仮に中国との間で紛争が起こったとしても、いくら日米安保条約があるとはいえ、実はアメリカ軍自体が損害を受けることは望んでいまい。

だから、日本の憲法改正、再軍備を支持していると思われる。日本に各国への経済支援を肩代わりさせる。日本に武器や資源を売り、焼け野原になるのは日本ということになる。

9.11がアメリカ人にとってあまりにも大きな衝撃となった背景には、「アメリカ本土は焦土にならない」という、アメリカ人の思い込みを、ものの見事に覆したからであろう。

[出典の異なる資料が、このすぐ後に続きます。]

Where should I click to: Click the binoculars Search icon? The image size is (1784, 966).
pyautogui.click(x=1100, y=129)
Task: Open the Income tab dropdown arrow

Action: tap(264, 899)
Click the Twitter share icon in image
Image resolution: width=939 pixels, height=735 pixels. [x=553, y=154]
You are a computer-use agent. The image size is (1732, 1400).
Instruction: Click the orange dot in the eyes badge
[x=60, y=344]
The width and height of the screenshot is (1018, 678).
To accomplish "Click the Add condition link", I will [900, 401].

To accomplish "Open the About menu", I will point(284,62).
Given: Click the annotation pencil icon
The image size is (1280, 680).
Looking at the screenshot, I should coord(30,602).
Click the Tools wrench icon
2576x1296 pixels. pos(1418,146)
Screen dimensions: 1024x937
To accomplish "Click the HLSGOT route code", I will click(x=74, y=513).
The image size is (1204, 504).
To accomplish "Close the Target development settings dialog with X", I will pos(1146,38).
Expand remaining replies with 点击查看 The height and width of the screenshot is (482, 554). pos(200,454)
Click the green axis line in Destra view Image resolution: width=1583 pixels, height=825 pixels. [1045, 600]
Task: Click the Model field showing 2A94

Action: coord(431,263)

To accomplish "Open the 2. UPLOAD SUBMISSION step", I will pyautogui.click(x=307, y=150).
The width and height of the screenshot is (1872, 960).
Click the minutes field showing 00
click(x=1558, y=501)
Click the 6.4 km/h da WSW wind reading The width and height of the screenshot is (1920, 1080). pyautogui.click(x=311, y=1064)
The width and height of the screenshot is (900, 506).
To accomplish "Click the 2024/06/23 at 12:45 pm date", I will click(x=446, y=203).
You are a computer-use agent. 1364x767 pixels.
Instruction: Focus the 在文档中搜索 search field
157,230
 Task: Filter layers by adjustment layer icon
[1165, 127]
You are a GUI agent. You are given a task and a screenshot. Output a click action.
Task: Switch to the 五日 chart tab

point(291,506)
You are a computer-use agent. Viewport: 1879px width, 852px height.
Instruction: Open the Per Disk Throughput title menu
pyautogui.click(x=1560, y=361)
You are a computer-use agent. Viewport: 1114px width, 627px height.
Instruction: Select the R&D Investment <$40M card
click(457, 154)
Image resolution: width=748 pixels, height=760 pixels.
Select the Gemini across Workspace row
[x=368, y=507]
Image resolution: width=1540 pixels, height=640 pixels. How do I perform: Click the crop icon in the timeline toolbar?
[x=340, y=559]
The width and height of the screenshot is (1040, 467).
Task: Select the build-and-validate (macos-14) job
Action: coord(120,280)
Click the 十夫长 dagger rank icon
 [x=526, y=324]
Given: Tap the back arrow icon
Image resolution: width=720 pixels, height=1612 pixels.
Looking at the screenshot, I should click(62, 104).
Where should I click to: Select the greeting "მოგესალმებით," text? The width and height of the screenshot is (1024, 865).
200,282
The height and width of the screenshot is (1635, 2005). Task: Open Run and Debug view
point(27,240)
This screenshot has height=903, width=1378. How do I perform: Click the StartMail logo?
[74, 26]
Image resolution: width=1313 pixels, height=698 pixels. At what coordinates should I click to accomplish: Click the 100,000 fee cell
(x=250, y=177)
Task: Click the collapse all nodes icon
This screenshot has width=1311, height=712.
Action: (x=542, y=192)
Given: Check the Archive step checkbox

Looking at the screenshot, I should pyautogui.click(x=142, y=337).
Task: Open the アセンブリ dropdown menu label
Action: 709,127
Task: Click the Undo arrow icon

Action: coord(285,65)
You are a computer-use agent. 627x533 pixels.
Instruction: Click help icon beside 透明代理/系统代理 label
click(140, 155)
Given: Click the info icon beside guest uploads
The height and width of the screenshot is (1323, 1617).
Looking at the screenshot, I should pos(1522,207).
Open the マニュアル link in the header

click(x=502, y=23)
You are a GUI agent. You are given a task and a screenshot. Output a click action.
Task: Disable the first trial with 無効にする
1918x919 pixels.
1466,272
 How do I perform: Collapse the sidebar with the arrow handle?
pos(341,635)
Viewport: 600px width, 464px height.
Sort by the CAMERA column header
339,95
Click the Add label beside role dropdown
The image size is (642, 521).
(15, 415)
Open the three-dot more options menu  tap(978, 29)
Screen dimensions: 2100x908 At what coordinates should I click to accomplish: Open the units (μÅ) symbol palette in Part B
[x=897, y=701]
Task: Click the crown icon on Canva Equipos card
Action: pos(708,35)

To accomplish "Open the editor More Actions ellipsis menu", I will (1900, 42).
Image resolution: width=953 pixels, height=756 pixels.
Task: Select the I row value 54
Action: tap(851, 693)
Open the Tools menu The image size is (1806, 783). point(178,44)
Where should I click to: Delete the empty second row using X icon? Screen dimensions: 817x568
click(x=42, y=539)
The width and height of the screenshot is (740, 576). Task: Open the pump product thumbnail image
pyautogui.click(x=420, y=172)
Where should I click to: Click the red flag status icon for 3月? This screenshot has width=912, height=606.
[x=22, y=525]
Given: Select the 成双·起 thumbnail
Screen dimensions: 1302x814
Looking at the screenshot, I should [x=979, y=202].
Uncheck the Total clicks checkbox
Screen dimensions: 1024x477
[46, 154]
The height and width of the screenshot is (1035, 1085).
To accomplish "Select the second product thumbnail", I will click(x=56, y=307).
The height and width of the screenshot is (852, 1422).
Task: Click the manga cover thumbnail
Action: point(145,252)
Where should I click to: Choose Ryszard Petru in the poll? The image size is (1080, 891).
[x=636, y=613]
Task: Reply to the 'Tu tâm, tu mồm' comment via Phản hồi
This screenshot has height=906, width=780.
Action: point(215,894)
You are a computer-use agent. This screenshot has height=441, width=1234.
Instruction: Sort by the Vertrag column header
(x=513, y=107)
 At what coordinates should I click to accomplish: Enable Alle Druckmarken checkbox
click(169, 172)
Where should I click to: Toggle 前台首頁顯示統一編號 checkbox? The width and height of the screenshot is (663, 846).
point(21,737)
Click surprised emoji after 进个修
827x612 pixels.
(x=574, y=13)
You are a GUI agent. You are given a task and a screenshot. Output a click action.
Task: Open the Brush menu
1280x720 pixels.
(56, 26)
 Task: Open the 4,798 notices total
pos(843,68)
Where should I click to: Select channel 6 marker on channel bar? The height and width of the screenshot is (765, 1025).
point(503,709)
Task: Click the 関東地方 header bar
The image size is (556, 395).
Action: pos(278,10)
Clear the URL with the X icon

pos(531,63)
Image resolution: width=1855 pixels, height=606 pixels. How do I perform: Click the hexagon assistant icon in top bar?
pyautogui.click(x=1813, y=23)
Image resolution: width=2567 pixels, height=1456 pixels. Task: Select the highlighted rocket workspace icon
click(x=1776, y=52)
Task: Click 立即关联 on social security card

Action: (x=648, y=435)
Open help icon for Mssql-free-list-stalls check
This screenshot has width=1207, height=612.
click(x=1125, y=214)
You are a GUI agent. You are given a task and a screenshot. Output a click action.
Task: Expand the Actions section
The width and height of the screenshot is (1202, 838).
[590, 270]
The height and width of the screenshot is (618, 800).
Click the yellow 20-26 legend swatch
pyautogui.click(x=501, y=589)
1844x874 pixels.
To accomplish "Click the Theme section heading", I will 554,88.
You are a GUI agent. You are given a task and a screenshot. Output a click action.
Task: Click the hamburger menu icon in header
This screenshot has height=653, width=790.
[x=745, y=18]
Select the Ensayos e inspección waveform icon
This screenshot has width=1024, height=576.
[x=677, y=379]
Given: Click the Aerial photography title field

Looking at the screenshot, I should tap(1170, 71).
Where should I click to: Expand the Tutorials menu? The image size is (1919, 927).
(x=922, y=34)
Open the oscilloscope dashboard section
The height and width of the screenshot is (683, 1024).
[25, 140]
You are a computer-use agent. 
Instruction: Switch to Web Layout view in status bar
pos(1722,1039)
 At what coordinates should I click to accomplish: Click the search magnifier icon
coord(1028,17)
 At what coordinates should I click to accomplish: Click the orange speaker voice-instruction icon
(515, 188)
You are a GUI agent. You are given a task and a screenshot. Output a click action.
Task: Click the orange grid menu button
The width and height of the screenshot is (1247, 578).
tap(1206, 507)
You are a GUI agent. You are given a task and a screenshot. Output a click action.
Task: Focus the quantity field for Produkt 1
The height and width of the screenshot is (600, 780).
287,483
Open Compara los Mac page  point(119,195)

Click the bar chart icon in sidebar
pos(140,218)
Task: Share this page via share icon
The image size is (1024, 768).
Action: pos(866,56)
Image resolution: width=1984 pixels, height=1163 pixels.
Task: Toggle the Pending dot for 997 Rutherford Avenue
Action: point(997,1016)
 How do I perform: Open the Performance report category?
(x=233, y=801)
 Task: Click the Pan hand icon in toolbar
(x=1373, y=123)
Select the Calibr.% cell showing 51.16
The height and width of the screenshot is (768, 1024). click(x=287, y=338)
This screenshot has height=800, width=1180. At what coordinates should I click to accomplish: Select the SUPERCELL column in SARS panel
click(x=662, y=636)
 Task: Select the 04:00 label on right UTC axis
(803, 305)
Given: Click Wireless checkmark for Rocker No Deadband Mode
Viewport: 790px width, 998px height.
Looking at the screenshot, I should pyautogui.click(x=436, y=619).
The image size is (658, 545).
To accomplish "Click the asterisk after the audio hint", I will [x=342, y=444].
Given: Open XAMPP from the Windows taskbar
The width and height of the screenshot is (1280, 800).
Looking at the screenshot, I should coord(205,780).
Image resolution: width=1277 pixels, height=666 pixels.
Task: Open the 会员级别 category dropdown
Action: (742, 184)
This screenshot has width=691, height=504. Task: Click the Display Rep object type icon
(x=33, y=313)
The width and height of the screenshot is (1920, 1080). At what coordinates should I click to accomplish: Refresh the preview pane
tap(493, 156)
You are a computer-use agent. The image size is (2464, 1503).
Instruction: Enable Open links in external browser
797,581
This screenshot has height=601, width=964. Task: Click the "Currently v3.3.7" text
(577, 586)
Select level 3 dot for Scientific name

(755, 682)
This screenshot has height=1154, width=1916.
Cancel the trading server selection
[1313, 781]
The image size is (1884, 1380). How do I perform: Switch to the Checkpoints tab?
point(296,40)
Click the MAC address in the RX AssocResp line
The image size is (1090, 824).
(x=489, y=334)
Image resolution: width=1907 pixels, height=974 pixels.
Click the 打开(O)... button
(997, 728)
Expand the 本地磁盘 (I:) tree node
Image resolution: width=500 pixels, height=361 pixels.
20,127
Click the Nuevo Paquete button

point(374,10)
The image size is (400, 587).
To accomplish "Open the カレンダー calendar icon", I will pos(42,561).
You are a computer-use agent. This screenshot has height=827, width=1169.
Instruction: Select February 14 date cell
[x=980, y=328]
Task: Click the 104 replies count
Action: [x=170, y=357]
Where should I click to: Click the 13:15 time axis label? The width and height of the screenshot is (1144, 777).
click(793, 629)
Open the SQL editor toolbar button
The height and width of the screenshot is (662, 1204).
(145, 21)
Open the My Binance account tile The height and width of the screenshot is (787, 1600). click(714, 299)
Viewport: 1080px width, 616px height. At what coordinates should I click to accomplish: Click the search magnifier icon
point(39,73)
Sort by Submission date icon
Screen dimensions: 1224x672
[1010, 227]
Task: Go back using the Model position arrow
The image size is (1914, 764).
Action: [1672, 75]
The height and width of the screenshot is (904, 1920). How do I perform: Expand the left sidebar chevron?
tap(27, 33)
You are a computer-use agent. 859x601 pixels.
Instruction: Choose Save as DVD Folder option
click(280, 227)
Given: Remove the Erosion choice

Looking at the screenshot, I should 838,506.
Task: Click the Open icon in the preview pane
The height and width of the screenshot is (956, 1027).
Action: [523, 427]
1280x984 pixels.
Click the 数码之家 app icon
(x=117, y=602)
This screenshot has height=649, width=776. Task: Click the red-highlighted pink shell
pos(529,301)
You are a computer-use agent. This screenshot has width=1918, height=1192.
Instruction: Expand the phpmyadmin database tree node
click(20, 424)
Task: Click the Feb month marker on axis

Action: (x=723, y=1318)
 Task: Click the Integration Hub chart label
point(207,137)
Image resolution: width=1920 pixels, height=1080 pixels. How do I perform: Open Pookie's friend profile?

自由と正義をかかげる戦争には、必ず武器・資源を売りつけようとする国との関わりに依存させられようとなる側面がある。これは過去の歴史で数限りなく繰り返されて来た冷然たる事実である。

それでも戦おうとすれば、先の大戦における日本のように、国民の犠牲のもとに、資源をすべて食い尽くしての消耗戦のもとに降伏するしかなくなる。

岸田政権が崩壊すべきことは言うまでもない。だがそれが自民党を下野させることにつながったとしても、法律的側面での右傾化の流れを阻止することにはなっても、経済政策の面ではむしろ混乱し、国民の生活はむしろ苦しくなるかもしれない。野党に政策立案能力が育っていなさ過ぎる。

新政権は、あいかわらず、「お人好しなまでに」アメリカのいうがままになろうとするかもしれない。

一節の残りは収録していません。